Une petite marchande qui fait du trafic entre Kinshasa et Brazzaville ne parvient pas à récupérer la carte d'identité qui lui est nécessaire pour continuer son activité d'une rive à l'autre du fait de la paresse d'un bureaucrate (Une journée dans la vie d'Augustine Amaya).

Au village, le vieux Likibi est un peu sorcier. Il a fait stopper la pluie pour permettre l'heureux déroulement du bal quand sa fille s'est mariée. Malheureusement, depuis lors la sécheresse sévit, ça dure depuis des mois. Les récoltes d'arachide sont fichues, et le bétail se meurt. Alors le chef du village en parle aux autorités supérieures et un procès spectaculaire est intenté au sorcier par le nouveau régime. Entre la langue de bois du président du tribunal révolutionnaire et le parler populaire du père Likibi la communication s'établit mal. Le père Likibi tombera victime de l'idéologie (Le procès du père Likibi).
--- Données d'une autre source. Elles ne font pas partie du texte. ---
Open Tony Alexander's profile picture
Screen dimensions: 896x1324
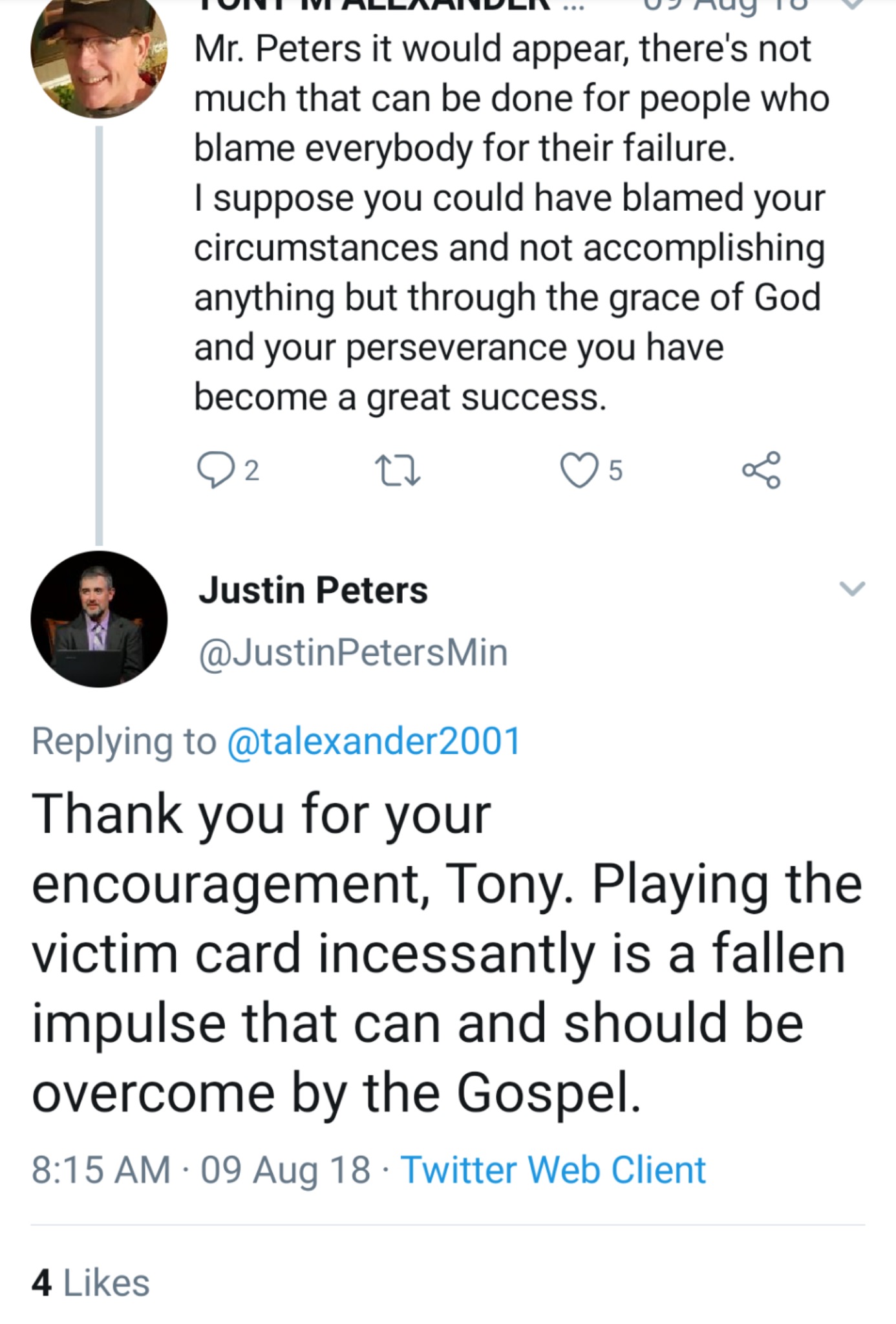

Le président de la République, fondateur du régime révolutionnaire, a été assassiné dans sa résidence pourtant très sécurisée. La police et l'armée cherchent l'assassin, encore et encore  (L'Homme).

Enfin, voici l'histoire d'un « militant modeste » qui cherche à plaire et à s'élever dans le régime révolutionnaire. Comme il faut être rouge plutôt qu'expert, il s'habille en rouge et arrive au travail sur un vélo rouge. Puis il s'exerce, gauchement je dirais, au nouveau sabir des disciples de Marxengels. Mais il n'est pas promu! C'est un homme de la tribu du Président qui obtient la place. Tant pis, notre homme dévoué est présent bien avant l'arrivée du nouveau directeur et du Président. Il leur tend le micro car des discours sont attendus. Or voilà que retentit une explosion... (La Cérémonie).

 

L'écriture volontiers pince-sans-rire d'Emmanuel Dongala fait mouche. D'un côté, il fait entendre la langue populaire des gens simples et des paysans. D'un autre, il étale malicieusement le parler boursouflé des camarades élevés dans la propagande du régime idéocratique.

 

Emmanuel Dongala : Jazz et vin de palme. - Le Serpent à plumes, 2003, 205 pages. [Hatier International, Monde noir poche, 1982].